アンギュラ玉軸受はラジアル荷重と一方向のアキシアル荷重を負荷することができ、アンギュラコンタクト玉軸受と呼ばれることもあります。
外輪と玉の接触点、内輪と玉の接触点を結ぶ直線は軸受のラジアル方向に対して、傾きを有しており、この傾きを接触角(α)と呼びます。接触角のため、ラジアル荷重を負荷したときにアキシアル分力が発生します。アキシアル分力を負荷するため、組合せて2個以上で使用されます。
一般に、鋼板の打抜き保持器が用いられますが、接触角30°以下の高精度の軸受には、 主にポリアミド成形保持器が使用されています。
アンギュラ玉軸受は主に組合せて使用します。

接触角とそれらの相関

アンギュラ玉軸受保持器の種類

鋼板打ち抜き保持器
ポリアミド樹脂(ナイロン46)保持器
銅合金もみ抜き保持器
120℃以上で長期継続使用する場合は、外内輪(および玉)に特殊熱処理(寸法安定化熱処理)を施した軸受を使用します。

組合せ軸受の形式と特徴

組合せ軸受とは、2個以上の玉(または ころ)軸受を組合せて一対にしたものです。
アンギュラ玉軸受2個の場合について、下記に示します。
図例 形式 特徴
ラジアル荷重 アキシアル荷重 モーメント荷重
背面組合せ形
DB
(例)7208A DB
◯(両方向)
(DFに比べ、作用点距離a0が長いため)
正面組合せ形
DF
(例)7208A DF
◯(両方向)
並列組合せ形
DT
(例)7208A DT
◯(一方向) -
(アンギュラ玉軸受2個組合せの中では) ◎:負荷大 > ◯:負荷やや大 > -:対象外

軸受メーカー別の組合せ記号

列数 Fig.

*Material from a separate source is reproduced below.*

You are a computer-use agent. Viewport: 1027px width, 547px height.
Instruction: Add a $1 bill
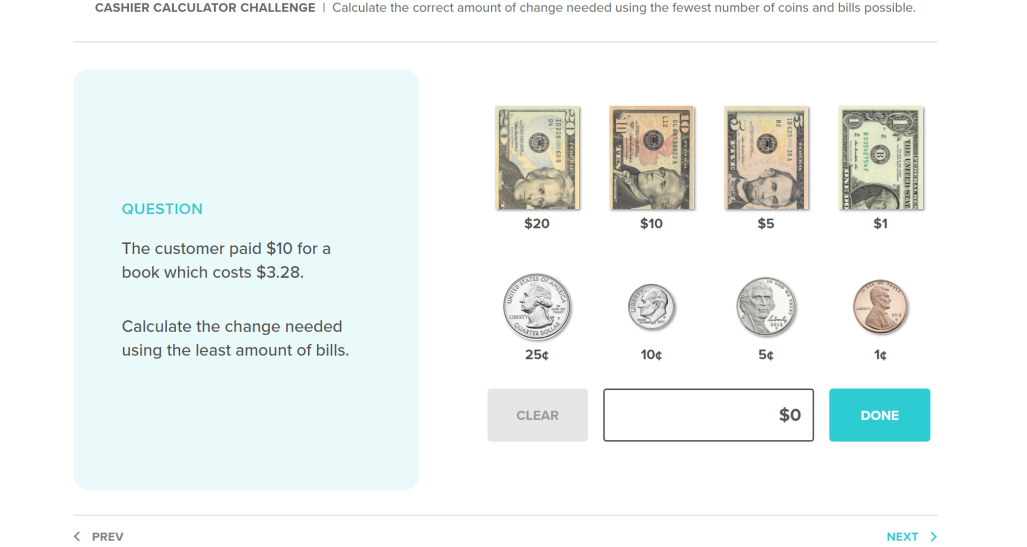pyautogui.click(x=880, y=158)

NSK A社 B社 C社
2 DB
DF
DT
3 DBD
DBT
DFT
DTT
FFB TBT
DFD BFF TFT
DTD FFF TT
4 DBB DTBT FFBB QBC
DFF DTFT BBFF QFC
DBT
DFT
DTT
DBTT FFFB QBT
DFTT BFFF QFT
DTTT FFFF QT
注意:3個以上の場合、軸受メーカーによって記号は同じでも内容が異なります。

複列アンギュラ玉軸受

複列アンギュラ玉軸受は、2個の単列アンギュラ玉軸受を背面組合せ(DB)にして、内輪および外輪をそれぞれ一体とした構造です。
ラジアル荷重、両方向のアキシアル荷重、モーメント荷重を負荷することができます。
  • 同一外内径寸法の単列アンギュラ玉軸受2個組合せ品に比べ、幅寸法が薄くなっています。
  • 単列アンギュラ玉軸受の接触角は15°、25°、30°、40°(4種類)であるのに対して、複列アンギュラ玉軸受(5xxx)の接触角は25°(1種類)です。
  • 標準は鋼板打抜き保持器を採用しています。
  • 主に、ポンプ、電気モーター、ブロワーで使用されます。
5306(複列)と7206ADB(組合せ)の比較例
5306 7206ADB(M)
内径寸法, mm 30
外径寸法, mm 60
幅寸法, mm 23.8 32
接触角, deg 25 30
基本定格荷重
kN
動定格 29.6 36.5
静定格 21.1 29.5
許容回転数
min
グリース潤滑 7,100 8,000
油潤滑 9,500 11,000

類似の複列アンギュラ玉軸受5xxxと3xxx

軸受形式シリーズ記号 3xxx(5xxxとの比較)
外内径・幅寸法 同寸法
動定格荷重 小さい
内部設計 外輪 (5xxx:入れ溝なし)入れ溝あり
内輪 (5xxx:軌道溝2列)1列
玉数 多い
玉径 小さい
接触角 大きい
(※1)他社品には、3xxxと5xxxにて、同一の内部設計の場合があります。
(※2)他社品には、外観に入れ溝がなく、内輪を分割している場合があります。
3xxxの場合、軸受に荷重のかかる領域(負荷圏)が入れ溝にかからないよう、配慮しなければなりません。

4点接触玉軸受

  • 内輪が2分割されている 内外輪分離形の単列アンギュラ玉軸受です。
  • ラジアル荷重と両方向のアキシアル荷重を負荷することができます。
  • 接触角は35°であり、純アキシアル荷重またはアキシアル荷重の大きい合成荷重を受けるのに適しています。
  • この軸受1個で、DF(正面組合せ)またはDB(背面組合せ)のアンギュラ玉軸受を置き換えることができます。
  • 一般に、銅合金もみ抜き保持器が使用されています。